Passage to read:
IRS Meets Bitcoin: Virtual or crypto-currency it may be, but the taxman cometh in real dollars. IRS Notice 2014-21 states the IRS view that virtual currencies are assets and are taxed as assets, not as a currency. The (non-Federal Register) notice is only the IRS’s interpretation of the Internal Revenue Code applied to general facts, not a regulation, and will be subject to challenge one audit and case at a time. Unsurprisingly, the IRS believes that:
- Wages paid in virtual currency are taxable to the employee, must be reported by an employer on a the ubiquitous IRS Form W-2, and are subject to federal income tax withholding, social security taxes, etc. The converse is also true: “A taxpayer who receives virtual currency as payment for goods or services must, in computing gross income, include the fair market value of the virtual currency, measured in U.S. dollars, as of the date that the virtual currency was received.”
- Payments in virtual currency to contractors and other service providers are taxable also and self-employment tax rules generally apply, including reporting on the standard IRS Form 1099.
- A gain or loss from the sale or exchange of virtual currency depends on whether the virtual currency is a capital asset. If someone invests in a Bitcoin, the value goes up, and the Bitcoin is then used to purchase goods or services, the increase in value could be a reportable / taxable capital gain.
- Virtual currency (perhaps like foreign currency) must be converted at fair market value on a regular exchange to United States dollars at the time of the transaction.
► Once again, the volatile nature of the issue draws a diverse range of intersecting interest from Workplace Privacy, to Texas Tax Talk, to Virtual Currency Report. Tax complexities here are multiplied by the nature (and intent) of crypto-currencies creating a recordkeeping nightmare which is why a tax advisor is more appropriate than ever. Virtual currency “miners” may face geometrically more complex issues. All just a reminder that tax day is April 15th.

What this exercise asks:
1. According to the passage on taxing virtual currency, how does IRS Notice 2014-21 say virtual currencies are taxed?
2. Summarize the passage on taxing virtual currency in two sentences.
3. Carry on the passage on taxing virtual currency after its final sentence.

Data:
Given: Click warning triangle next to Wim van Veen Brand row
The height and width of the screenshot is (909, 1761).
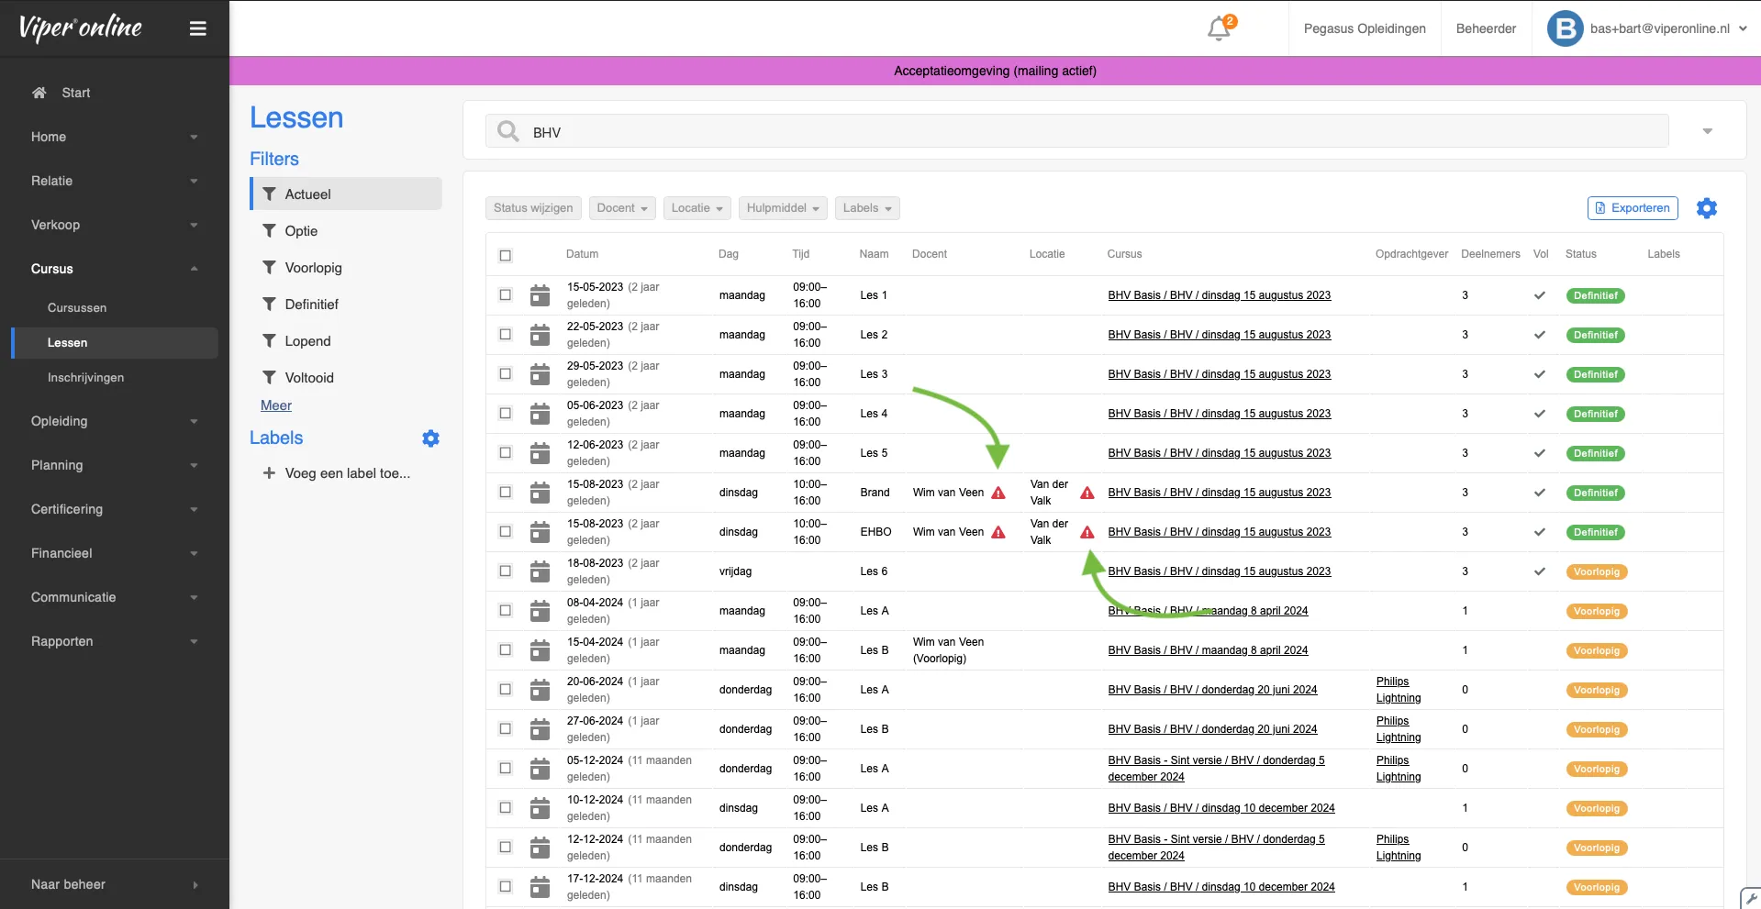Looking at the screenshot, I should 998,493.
...
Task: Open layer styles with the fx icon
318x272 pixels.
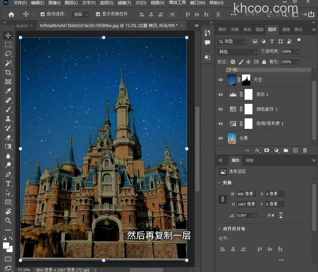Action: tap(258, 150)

Responses to the tasks:
1. As assets, not as a currency.

2. IRS Notice 2014-21 states that virtual currencies are taxed as assets rather than as currency, though the notice is only the IRS's interpretation and not a regulation. Under that view, wages and contractor payments made in virtual currency are taxable and reportable, a rise in value before the currency is spent could be a taxable capital gain, and virtual currency must be converted to U.S. dollars at fair market value at the time of the transaction.

3.
COOL Regulations Preliminary Injunction Denial Affirmed: The United States Court of Appeals for the District of Columbia Circuit affirmed the denial of a preliminary injunction by the district court in American Meat Institute v. Department of Agriculture, finding on de novo review that plaintiffs had not proven a likelihood of success on the merits of their claim that the DOA’s Mandatory Country of Origin Labeling of Beef, Pork, Lamb, Chicken, Goat Meat, Wild and Farm-Raised Fish and Shellfish, Perishable Agricultural Commodities, Peanuts, Pecans, Ginseng, and Macadamia Nuts (aka Country of Origin Labeling or “COOL”) regulations violated the underlying statute. The regulations require all meat processers to segregate livestock by the country in which the livestock was born, raised, and slaughtered, so that labels can disclose those three facts, and will not be able to commingle livestock in mix products.
► The court pointed out that it again had no reason to consider its participation in the intercircuit conflict of whether “likelihood of success” is an independent threshold for a preliminary injunction or one of four factors that must be considered for a preliminary injunction under a “sliding scale” after Winter v. NRDC. This intercircuit conflict will continue to percolate and limit the availability of judicial review of final agency action until a clear decision (one way or the other) raises the conceptual question to a hard and consequential conflict worthy of certiorari from SCOTUS.